------ THE DATA ------

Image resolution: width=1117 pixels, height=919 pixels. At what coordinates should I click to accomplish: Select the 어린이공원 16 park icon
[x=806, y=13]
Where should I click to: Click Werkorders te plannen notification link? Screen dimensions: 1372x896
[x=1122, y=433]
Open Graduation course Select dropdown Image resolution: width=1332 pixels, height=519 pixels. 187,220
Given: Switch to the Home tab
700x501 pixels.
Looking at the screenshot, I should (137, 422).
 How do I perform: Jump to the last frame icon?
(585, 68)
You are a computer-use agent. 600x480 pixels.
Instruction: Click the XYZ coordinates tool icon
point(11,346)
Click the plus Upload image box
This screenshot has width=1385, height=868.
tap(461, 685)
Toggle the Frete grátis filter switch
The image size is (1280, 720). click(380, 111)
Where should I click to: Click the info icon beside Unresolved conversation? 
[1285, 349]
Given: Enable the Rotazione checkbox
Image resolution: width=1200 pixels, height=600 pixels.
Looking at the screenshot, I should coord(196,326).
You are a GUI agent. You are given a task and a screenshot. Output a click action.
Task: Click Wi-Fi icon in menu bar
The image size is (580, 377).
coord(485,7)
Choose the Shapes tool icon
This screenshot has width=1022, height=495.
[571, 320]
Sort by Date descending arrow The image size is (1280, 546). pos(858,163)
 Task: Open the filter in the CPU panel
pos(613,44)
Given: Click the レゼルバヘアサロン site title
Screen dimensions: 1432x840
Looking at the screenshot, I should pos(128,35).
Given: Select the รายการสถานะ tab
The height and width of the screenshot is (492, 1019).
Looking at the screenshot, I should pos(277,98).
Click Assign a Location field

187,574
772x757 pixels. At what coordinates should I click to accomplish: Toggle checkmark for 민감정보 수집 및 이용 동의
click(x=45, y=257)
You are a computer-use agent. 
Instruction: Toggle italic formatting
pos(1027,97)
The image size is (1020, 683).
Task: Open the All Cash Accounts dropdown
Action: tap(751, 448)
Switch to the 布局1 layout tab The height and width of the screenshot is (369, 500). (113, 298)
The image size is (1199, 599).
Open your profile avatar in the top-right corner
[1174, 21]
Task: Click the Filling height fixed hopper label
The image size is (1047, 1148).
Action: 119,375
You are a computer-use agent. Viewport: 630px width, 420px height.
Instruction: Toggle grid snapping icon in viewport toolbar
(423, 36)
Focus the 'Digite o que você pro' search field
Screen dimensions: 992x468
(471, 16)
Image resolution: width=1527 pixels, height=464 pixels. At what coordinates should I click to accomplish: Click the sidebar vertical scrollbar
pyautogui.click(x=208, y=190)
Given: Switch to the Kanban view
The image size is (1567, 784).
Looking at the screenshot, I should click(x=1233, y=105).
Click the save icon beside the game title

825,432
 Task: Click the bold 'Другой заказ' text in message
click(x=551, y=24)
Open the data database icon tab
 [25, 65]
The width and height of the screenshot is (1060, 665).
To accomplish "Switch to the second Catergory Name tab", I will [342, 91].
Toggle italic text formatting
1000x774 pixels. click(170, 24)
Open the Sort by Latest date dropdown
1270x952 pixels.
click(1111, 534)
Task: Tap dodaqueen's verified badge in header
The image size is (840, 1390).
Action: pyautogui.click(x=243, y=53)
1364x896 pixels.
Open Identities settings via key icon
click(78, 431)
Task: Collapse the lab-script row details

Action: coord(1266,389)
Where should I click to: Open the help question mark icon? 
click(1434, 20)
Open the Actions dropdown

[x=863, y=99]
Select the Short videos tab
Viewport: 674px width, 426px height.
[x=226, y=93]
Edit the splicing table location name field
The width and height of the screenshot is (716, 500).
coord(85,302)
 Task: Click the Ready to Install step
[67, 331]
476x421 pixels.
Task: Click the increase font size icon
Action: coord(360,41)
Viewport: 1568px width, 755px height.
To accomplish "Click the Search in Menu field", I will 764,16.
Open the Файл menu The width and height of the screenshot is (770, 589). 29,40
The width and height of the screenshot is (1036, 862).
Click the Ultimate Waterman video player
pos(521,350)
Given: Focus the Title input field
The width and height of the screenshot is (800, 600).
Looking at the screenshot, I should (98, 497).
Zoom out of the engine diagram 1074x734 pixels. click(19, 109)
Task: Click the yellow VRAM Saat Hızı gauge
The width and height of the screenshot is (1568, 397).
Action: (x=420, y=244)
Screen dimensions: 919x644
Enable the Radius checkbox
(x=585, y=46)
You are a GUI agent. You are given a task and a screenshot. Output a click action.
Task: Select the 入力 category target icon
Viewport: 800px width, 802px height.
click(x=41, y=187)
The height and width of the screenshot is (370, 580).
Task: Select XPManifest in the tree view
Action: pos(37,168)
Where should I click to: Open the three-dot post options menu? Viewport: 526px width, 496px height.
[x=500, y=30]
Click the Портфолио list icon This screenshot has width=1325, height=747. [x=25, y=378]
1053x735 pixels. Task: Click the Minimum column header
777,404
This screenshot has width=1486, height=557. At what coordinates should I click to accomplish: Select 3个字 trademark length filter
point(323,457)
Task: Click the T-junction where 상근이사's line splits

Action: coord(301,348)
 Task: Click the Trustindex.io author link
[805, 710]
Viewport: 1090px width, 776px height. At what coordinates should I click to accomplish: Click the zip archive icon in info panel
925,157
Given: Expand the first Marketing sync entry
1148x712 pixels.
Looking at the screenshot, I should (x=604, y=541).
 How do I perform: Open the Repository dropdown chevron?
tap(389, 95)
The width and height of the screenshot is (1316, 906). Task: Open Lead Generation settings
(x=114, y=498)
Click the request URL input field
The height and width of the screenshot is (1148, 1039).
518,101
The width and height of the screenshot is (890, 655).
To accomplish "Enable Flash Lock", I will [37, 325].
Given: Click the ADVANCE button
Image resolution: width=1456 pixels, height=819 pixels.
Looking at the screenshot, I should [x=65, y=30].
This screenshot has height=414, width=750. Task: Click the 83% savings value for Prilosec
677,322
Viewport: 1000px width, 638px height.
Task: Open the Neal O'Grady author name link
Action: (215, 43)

------

# TASK:
Recast every line of the records as a JSON list of strings, one string per line, skipping blank lines.

# TASK ANSWER:
[
  "Image resolution: width=1117 pixels, height=919 pixels. At what coordinates should I click to accomplish: Select the 어린이공원 16 park icon",
  "[x=806, y=13]",
  "Where should I click to: Click Werkorders te plannen notification link? Screen dimensions: 1372x896",
  "[x=1122, y=433]",
  "Open Graduation course Select dropdown Image resolution: width=1332 pixels, height=519 pixels. 187,220",
  "Given: Switch to the Home tab",
  "700x501 pixels.",
  "Looking at the screenshot, I should (137, 422).",
  " How do I perform: Jump to the last frame icon?",
  "(585, 68)",
  "You are a computer-use agent. 600x480 pixels.",
  "Instruction: Click the XYZ coordinates tool icon",
  "point(11,346)",
  "Click the plus Upload image box",
  "This screenshot has width=1385, height=868.",
  "tap(461, 685)",
  "Toggle the Frete grátis filter switch",
  "The image size is (1280, 720). click(380, 111)",
  "Where should I click to: Click the info icon beside Unresolved conversation? ",
  "[1285, 349]",
  "Given: Enable the Rotazione checkbox",
  "Image resolution: width=1200 pixels, height=600 pixels.",
  "Looking at the screenshot, I should coord(196,326).",
  "You are a GUI agent. You are given a task and a screenshot. Output a click action.",
  "Task: Click Wi-Fi icon in menu bar",
  "The image size is (580, 377).",
  "coord(485,7)",
  "Choose the Shapes tool icon",
  "This screenshot has width=1022, height=495.",
  "[571, 320]",
  "Sort by Date descending arrow The image size is (1280, 546). pos(858,163)",
  " Task: Open the filter in the CPU panel",
  "pos(613,44)",
  "Given: Click the レゼルバヘアサロン site title",
  "Screen dimensions: 1432x840",
  "Looking at the screenshot, I should pos(128,35).",
  "Given: Select the รายการสถานะ tab",
  "The height and width of the screenshot is (492, 1019).",
  "Looking at the screenshot, I should pos(277,98).",
  "Click Assign a Location field",
  "187,574",
  "772x757 pixels. At what coordinates should I click to accomplish: Toggle checkmark for 민감정보 수집 및 이용 동의",
  "click(x=45, y=257)",
  "You are a computer-use agent. ",
  "Instruction: Toggle italic formatting",
  "pos(1027,97)",
  "The image size is (1020, 683).",
  "Task: Open the All Cash Accounts dropdown",
  "Action: tap(751, 448)",
  "Switch to the 布局1 layout tab The height and width of the screenshot is (369, 500). (113, 298)",
  "The image size is (1199, 599).",
  "Open your profile avatar in the top-right corner",
  "[1174, 21]",
  "Task: Click the Filling height fixed hopper label",
  "The image size is (1047, 1148).",
  "Action: 119,375",
  "You are a computer-use agent. Viewport: 630px width, 420px height.",
  "Instruction: Toggle grid snapping icon in viewport toolbar",
  "(423, 36)",
  "Focus the 'Digite o que você pro' search field",
  "Screen dimensions: 992x468",
  "(471, 16)",
  "Image resolution: width=1527 pixels, height=464 pixels. At what coordinates should I click to accomplish: Click the sidebar vertical scrollbar",
  "pyautogui.click(x=208, y=190)",
  "Given: Switch to the Kanban view",
  "The image size is (1567, 784).",
  "Looking at the screenshot, I should click(x=1233, y=105).",
  "Click the save icon beside the game title",
  "825,432",
  " Task: Click the bold 'Другой заказ' text in message",
  "click(x=551, y=24)",
  "Open the data database icon tab",
  " [25, 65]",
  "The width and height of the screenshot is (1060, 665).",
  "To accomplish \"Switch to the second Catergory Name tab\", I will [342, 91].",
  "Toggle italic text formatting",
  "1000x774 pixels. click(170, 24)",
  "Open the Sort by Latest date dropdown",
  "1270x952 pixels.",
  "click(1111, 534)",
  "Task: Tap dodaqueen's verified badge in header",
  "The image size is (840, 1390).",
  "Action: pyautogui.click(x=243, y=53)",
  "1364x896 pixels.",
  "Open Identities settings via key icon",
  "click(78, 431)",
  "Task: Collapse the lab-script row details",
  "Action: coord(1266,389)",
  "Where should I click to: Open the help question mark icon? ",
  "click(1434, 20)",
  "Open the Actions dropdown",
  "[x=863, y=99]",
  "Select the Short videos tab",
  "Viewport: 674px width, 426px height.",
  "[x=226, y=93]",
  "Edit the splicing table location name field",
  "The width and height of the screenshot is (716, 500).",
  "coord(85,302)",
  " Task: Click the Ready to Install step",
  "[67, 331]",
  "476x421 pixels.",
  "Task: Click the increase font size icon",
  "Action: coord(360,41)",
  "Viewport: 1568px width, 755px height.",
  "To accomplish \"Click the Search in Menu field\", I will 764,16.",
  "Open the Файл menu The width and height of the screenshot is (770, 589). 29,40",
  "The width and height of the screenshot is (1036, 862).",
  "Click the Ultimate Waterman video player",
  "pos(521,350)",
  "Given: Focus the Title input field",
  "The width and height of the screenshot is (800, 600).",
  "Looking at the screenshot, I should (98, 497).",
  "Zoom out of the engine diagram 1074x734 pixels. click(19, 109)",
  "Task: Click the yellow VRAM Saat Hızı gauge",
  "The width and height of the screenshot is (1568, 397).",
  "Action: (x=420, y=244)",
  "Screen dimensions: 919x644",
  "Enable the Radius checkbox",
  "(x=585, y=46)",
  "You are a GUI agent. You are given a task and a screenshot. Output a click action.",
  "Task: Select the 入力 category target icon",
  "Viewport: 800px width, 802px height.",
  "click(x=41, y=187)",
  "The height and width of the screenshot is (370, 580).",
  "Task: Select XPManifest in the tree view",
  "Action: pos(37,168)",
  "Where should I click to: Open the three-dot post options menu? Viewport: 526px width, 496px height.",
  "[x=500, y=30]",
  "Click the Портфолио list icon This screenshot has width=1325, height=747. [x=25, y=378]",
  "1053x735 pixels. Task: Click the Minimum column header",
  "777,404",
  "This screenshot has width=1486, height=557. At what coordinates should I click to accomplish: Select 3个字 trademark length filter",
  "point(323,457)",
  "Task: Click the T-junction where 상근이사's line splits",
  "Action: coord(301,348)",
  " Task: Click the Trustindex.io author link",
  "[805, 710]",
  "Viewport: 1090px width, 776px height. At what coordinates should I click to accomplish: Click the zip archive icon in info panel",
  "925,157",
  "Given: Expand the first Marketing sync entry",
  "1148x712 pixels.",
  "Looking at the screenshot, I should (x=604, y=541).",
  " How do I perform: Open the Repository dropdown chevron?",
  "tap(389, 95)",
  "The width and height of the screenshot is (1316, 906). Task: Open Lead Generation settings",
  "(x=114, y=498)",
  "Click the request URL input field",
  "The height and width of the screenshot is (1148, 1039).",
  "518,101",
  "The width and height of the screenshot is (890, 655).",
  "To accomplish \"Enable Flash Lock\", I will [37, 325].",
  "Given: Click the ADVANCE button",
  "Image resolution: width=1456 pixels, height=819 pixels.",
  "Looking at the screenshot, I should [x=65, y=30].",
  "This screenshot has height=414, width=750. Task: Click the 83% savings value for Prilosec",
  "677,322",
  "Viewport: 1000px width, 638px height.",
  "Task: Open the Neal O'Grady author name link",
  "Action: (215, 43)"
]